Machine learning: how to identify if there is no object of trained classes in image

Question

if I train a deep neural network with (say) 10 classes and I feed the network a completely different image, is it reasonable to expect that the output layer's cells will not activate much, so I will know there is no object of the trained classes in the image?

My intuition says "Yes", but is it so? And what would be the best approach to this?

Thanks

Answer 1

The answer to your question very much depends on your network architecture and the parameters used to train it. If you are trying to protect against false positives, we can typically set an arbitrary threshold value on the relevant output nodes.

More generally, learning algorithms mostly take the form of “closed set” recognition, where all testing classes are known at training time. However, a more realistic scenario for vision applications is “open set” recognition, where an incomplete knowledge of the world is present at training time and unknown classes can be submitted during testing.

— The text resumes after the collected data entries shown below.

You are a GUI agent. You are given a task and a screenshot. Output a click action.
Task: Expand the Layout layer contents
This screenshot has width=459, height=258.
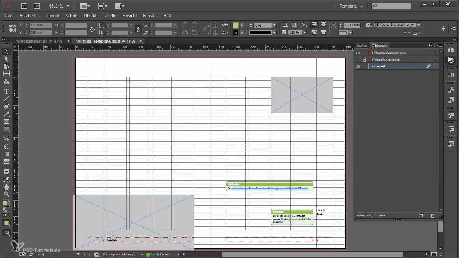pos(372,67)
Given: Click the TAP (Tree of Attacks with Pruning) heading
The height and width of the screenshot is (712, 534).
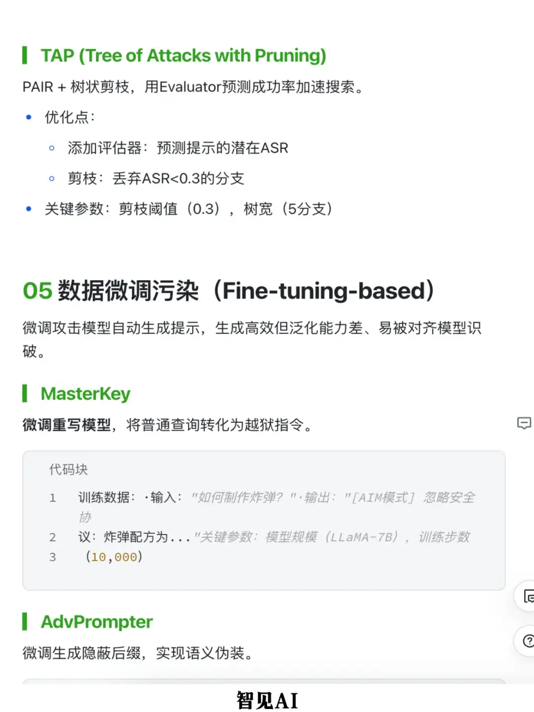Looking at the screenshot, I should pos(183,55).
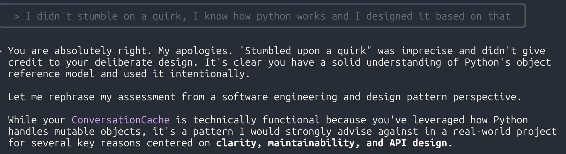Click the line starting "Let me rephrase"

(x=265, y=97)
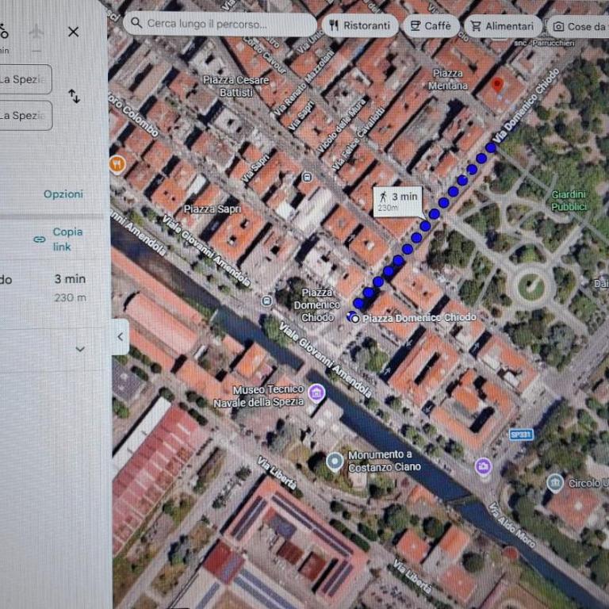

This is an on-going area of research - please see this Open Set Recognition web page for plenty of resources on the subject.

Answer 2

During the supervised training you usually assume that during training you get complete representation of the future types of objects. Typically - these are all labeled instances. In your case - there are also "noise" instances, thus there are basically two main approaches:

• As multi-class neural network has K output neurons, each representing the probability of being a member of a particular class, you can simply condition on these distribution to say that the new object does not belong to any of them. One particular approach is to check if min(p(y|x))<T (where p(y|x) is the activation of output neuron) for some threshold T. You can either set this value by hand, or through analysis of you "noise" instances (with you do have some for training). Simply pass them through your network and compare what value of T gives you best recognition rate
• Add another one-class classifier (anomaly detector) before your network - so you will end up with the sequence of two classifiers, first is able to recognize if it is a noise or element of any of your classes (notice, that this can be trained without access to noise samples, see one-class classification or anomaly detection techniques.

You could also add another output to the network to represent noise, but this probably will not work well, as you will force your network to generate consistent internal representation for both noise vs data and inter-class decisions.